Jesper told me to post it...
So here goes!
You're now chatting with a random stranger. Say hi!
Official messages from Omegle will not be sent with the label 'Stranger:'. Strangers claiming to represent Omegle are lying.
Stranger: meow meow poona
Stranger: poona means cat in tamil
You: Okaaaaaaaay...
You: *kicks the kitty*
Stranger: WOW, your dumb
You: Why?
You: And that's bad grammar
Stranger: I DONT FUCKING CARE
You: It should be: "You're dumb"
Stranger: ABOUT GRAMMER
You: *Don't
Stranger: AM I TAKING A TEST
You: *grammar
You: You missed a questionmark
Stranger: AND YOU JUST MISSED THE HAND RAIL WHEN YOUR MOTHER DROPPED YOU DOWN THE STAIRS
You: What?
You: Please turn off caps lock
Stranger: yeah you just proved that your dumb
Stranger: AND JUST FOR THAT
You: How?
Stranger: NO
Stranger: WHY WOULD I EXPLAIN THAT TO YOU
Stranger: AS YOUR MOTHER
You: So you turned caps lock off and then turned it on again?
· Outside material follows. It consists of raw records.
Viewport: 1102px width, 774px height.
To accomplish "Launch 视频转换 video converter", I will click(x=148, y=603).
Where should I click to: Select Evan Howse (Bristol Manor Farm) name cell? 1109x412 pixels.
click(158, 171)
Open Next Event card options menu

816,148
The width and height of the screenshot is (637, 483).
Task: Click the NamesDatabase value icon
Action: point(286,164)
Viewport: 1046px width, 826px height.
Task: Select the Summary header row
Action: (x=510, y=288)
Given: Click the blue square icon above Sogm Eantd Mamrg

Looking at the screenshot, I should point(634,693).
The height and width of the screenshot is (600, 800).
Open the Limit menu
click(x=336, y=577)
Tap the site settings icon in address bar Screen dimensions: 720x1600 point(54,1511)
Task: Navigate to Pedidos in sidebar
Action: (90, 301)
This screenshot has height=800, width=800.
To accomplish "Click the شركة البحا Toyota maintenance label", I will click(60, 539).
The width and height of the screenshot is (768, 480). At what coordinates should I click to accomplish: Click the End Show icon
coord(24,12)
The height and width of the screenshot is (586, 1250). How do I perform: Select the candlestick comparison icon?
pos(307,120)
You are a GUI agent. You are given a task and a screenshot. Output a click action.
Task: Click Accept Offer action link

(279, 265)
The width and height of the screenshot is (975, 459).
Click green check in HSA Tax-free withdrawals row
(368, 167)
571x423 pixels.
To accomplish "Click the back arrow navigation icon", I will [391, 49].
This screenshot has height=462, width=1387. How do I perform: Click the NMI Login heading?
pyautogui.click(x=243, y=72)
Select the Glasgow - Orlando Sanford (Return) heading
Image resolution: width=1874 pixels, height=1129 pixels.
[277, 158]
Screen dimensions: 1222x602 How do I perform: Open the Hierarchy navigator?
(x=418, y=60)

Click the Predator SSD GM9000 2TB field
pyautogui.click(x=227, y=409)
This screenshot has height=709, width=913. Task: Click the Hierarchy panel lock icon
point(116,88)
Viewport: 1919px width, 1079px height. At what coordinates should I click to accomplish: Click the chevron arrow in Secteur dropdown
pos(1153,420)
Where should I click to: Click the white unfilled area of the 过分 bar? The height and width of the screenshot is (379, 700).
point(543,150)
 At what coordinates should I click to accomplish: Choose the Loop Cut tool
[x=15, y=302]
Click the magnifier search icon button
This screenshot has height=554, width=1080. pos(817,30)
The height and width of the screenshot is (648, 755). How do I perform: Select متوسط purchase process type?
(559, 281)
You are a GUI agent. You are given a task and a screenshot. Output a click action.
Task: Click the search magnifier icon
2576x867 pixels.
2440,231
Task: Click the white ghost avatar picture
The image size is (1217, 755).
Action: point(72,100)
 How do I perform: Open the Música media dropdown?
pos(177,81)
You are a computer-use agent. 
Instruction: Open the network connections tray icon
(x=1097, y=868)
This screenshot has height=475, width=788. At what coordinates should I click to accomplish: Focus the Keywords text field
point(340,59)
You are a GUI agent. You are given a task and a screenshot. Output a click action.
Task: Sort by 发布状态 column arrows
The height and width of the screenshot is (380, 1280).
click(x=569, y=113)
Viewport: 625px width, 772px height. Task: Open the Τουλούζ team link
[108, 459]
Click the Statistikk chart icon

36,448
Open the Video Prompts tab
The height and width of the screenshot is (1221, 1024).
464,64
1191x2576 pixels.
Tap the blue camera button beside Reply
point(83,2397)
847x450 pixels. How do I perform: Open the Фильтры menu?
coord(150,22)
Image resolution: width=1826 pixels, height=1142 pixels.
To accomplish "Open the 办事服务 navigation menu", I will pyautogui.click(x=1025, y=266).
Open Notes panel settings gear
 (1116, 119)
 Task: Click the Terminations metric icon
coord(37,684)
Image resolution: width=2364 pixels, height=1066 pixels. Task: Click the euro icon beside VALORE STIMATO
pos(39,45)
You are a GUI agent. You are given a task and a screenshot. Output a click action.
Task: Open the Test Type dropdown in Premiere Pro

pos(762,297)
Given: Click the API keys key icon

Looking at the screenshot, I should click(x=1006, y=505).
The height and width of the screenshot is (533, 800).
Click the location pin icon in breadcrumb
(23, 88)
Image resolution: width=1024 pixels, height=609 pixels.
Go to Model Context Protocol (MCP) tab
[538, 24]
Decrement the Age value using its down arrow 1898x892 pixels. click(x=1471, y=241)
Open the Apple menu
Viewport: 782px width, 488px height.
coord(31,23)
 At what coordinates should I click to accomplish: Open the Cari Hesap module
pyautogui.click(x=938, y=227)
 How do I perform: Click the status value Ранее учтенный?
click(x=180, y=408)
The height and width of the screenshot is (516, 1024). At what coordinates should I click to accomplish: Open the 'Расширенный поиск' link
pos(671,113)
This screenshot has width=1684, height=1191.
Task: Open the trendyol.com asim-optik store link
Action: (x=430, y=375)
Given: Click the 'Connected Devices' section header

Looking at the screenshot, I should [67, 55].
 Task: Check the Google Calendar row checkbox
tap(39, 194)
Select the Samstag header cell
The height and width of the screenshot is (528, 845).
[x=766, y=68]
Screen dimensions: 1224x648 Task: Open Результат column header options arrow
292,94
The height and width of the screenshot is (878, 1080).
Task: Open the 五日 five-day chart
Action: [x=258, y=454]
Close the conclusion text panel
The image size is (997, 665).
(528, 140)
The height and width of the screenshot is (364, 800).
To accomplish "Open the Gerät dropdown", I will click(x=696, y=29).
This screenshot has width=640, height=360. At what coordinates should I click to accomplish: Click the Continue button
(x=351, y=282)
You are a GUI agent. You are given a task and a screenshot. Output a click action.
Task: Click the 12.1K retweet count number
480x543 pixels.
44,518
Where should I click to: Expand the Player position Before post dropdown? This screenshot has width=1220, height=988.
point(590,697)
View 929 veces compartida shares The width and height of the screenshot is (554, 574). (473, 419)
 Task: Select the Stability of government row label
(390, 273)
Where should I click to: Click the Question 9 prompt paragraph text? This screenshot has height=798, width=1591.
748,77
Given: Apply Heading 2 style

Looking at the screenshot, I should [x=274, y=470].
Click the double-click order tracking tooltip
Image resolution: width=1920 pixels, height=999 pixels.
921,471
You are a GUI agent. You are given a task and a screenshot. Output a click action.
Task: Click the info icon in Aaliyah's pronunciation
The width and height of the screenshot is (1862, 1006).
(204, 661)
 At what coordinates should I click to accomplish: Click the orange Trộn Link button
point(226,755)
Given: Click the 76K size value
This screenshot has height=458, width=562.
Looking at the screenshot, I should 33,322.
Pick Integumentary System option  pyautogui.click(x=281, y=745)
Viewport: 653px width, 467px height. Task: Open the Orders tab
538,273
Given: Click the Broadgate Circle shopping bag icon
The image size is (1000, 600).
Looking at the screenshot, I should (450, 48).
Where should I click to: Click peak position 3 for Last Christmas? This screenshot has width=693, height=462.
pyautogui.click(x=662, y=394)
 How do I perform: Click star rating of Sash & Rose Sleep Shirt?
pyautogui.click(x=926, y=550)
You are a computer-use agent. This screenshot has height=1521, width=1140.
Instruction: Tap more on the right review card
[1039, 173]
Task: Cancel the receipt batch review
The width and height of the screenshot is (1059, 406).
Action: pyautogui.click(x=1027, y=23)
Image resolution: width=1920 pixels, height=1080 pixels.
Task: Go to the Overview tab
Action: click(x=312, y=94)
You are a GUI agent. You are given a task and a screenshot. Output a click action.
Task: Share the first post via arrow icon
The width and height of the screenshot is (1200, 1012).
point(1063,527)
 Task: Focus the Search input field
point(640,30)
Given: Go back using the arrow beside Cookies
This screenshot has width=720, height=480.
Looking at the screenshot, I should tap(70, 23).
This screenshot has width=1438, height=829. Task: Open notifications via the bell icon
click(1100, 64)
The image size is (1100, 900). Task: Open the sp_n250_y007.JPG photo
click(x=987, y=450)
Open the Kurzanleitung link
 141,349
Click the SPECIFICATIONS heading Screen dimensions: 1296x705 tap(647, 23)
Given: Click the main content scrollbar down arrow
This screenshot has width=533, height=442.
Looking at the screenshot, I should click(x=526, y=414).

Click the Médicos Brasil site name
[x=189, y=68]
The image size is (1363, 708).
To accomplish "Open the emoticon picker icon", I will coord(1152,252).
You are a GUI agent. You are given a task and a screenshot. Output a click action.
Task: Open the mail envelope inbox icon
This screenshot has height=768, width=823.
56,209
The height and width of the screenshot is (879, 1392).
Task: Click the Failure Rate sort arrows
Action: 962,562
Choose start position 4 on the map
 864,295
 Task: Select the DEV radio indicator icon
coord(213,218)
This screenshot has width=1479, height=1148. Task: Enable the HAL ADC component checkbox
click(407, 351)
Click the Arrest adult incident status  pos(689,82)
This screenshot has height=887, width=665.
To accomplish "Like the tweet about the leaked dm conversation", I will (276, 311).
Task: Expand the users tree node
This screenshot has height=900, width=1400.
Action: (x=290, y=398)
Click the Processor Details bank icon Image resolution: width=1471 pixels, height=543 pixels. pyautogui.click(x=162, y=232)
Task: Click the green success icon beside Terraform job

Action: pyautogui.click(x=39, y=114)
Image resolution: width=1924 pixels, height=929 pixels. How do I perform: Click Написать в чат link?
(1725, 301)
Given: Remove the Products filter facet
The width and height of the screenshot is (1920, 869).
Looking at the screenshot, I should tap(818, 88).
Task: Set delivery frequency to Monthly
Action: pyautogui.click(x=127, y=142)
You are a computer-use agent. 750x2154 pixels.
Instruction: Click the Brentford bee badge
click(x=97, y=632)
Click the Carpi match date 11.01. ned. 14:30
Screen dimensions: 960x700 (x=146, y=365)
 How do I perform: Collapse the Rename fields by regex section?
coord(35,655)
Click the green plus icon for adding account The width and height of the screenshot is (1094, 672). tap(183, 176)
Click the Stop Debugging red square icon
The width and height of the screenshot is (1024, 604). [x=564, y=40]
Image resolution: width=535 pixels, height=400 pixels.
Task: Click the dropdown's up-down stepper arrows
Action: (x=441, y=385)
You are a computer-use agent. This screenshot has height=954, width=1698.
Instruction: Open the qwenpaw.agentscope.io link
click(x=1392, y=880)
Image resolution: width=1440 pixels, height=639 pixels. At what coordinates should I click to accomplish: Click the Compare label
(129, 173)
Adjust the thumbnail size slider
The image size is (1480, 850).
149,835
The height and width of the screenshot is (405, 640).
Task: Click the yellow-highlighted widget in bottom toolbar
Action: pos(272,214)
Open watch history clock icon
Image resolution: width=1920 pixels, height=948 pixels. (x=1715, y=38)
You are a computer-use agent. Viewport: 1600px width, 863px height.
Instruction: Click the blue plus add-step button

You: And what are you talking about?
Stranger: WHY DO YOU CARE ABOUT MY CAPSLOCK
You: It's annoying
Stranger: GREAT
Stranger: I WILL KEEP TYPING WITH THEM ON
Stranger: AND WE WERE TALKING ABOUT HOW STUPID YOU ARE
You: Fine
You: Ok
You: Why am I stupid?
Stranger: BECAUSE YOU ARE...
Stranger: AND
Stranger: YOU DONT UNDERSTAND
Stranger: ANYTHING
You: You haven't told me why
Stranger: I TOLD YOU
You: How should I know???
Stranger: DUMB SHIT
You: Did not...
Stranger: ARE YOU AN IMMIGRANT
Stranger: ?
You: No
Stranger: IM PRETTY SURE YOU ARE
You: I'm a Danish guy living in Denmark
Stranger: HAHHAHAHA DENMARK
You: And where are you from?
Stranger: STALKER
Stranger: WHY DO YOU WANT TO KNOW
You: It might be interesting
You: Or are you too scared to tell me?
Stranger: im not scared
Stranger: i know you are a pedophile
Stranger: who does not have a job
Stranger: and sits on their computer
You: I have a job
Stranger: alll day
You: And I'm 18
You: And you're on your computer too
Stranger: great job you counted
Stranger: of course i am to see idiots like you
You: It's at McDonalds...
Stranger: AND LAUGH MY ASS OFF
Stranger: mcdonalds so your fat too?
You: Nope
Stranger: do you eat customers food
You: Nope
Stranger: and then say oopps we ran out of
Stranger: cheeseburgers
You: Nope
You: I only eat on my break
Stranger: keeep saying nope
Stranger: cause your just proving a lot
You: How?
Stranger: of course you eat on your break you EAT your lunch ontop of all the food you stole
You: I'm actually skinny
You: How about you?
You: Tell me about yourself
Stranger: i dont want to tell you about myself
Stranger: and skinny? i doubt it
You: Oh yeah I forgot
You: Too scared
Stranger: forgot dumb of course
Stranger: and scared, no just dont like pedos and rapists at my door
You: I'm pretty sure you're the dumb one here
Stranger: im dumb you work at mcdonalds did you not go to school>
You: I go to school
You: I do both
Stranger: cause im pretty sure you dont need a degree to work at mcdonalds
Stranger: ohh soo your family poor and cant support you
Stranger: so you need to work
You: They're not
Stranger: oh sweetheart thats rough
You: We got enough money
Stranger: then why are you working at mcdonalds?
Stranger: free food?
You: To make my own money
Stranger: ohh parents kicked you out
Stranger: nice parents
You: I still live home
You: You still haven't told me about yourself
Stranger: GET IT THROUGH YOUR HEAD I AM NOT TELLING YOU SHIT
You: Not anything?
Stranger: did you get the grease stains out of your mcdonalds uniform?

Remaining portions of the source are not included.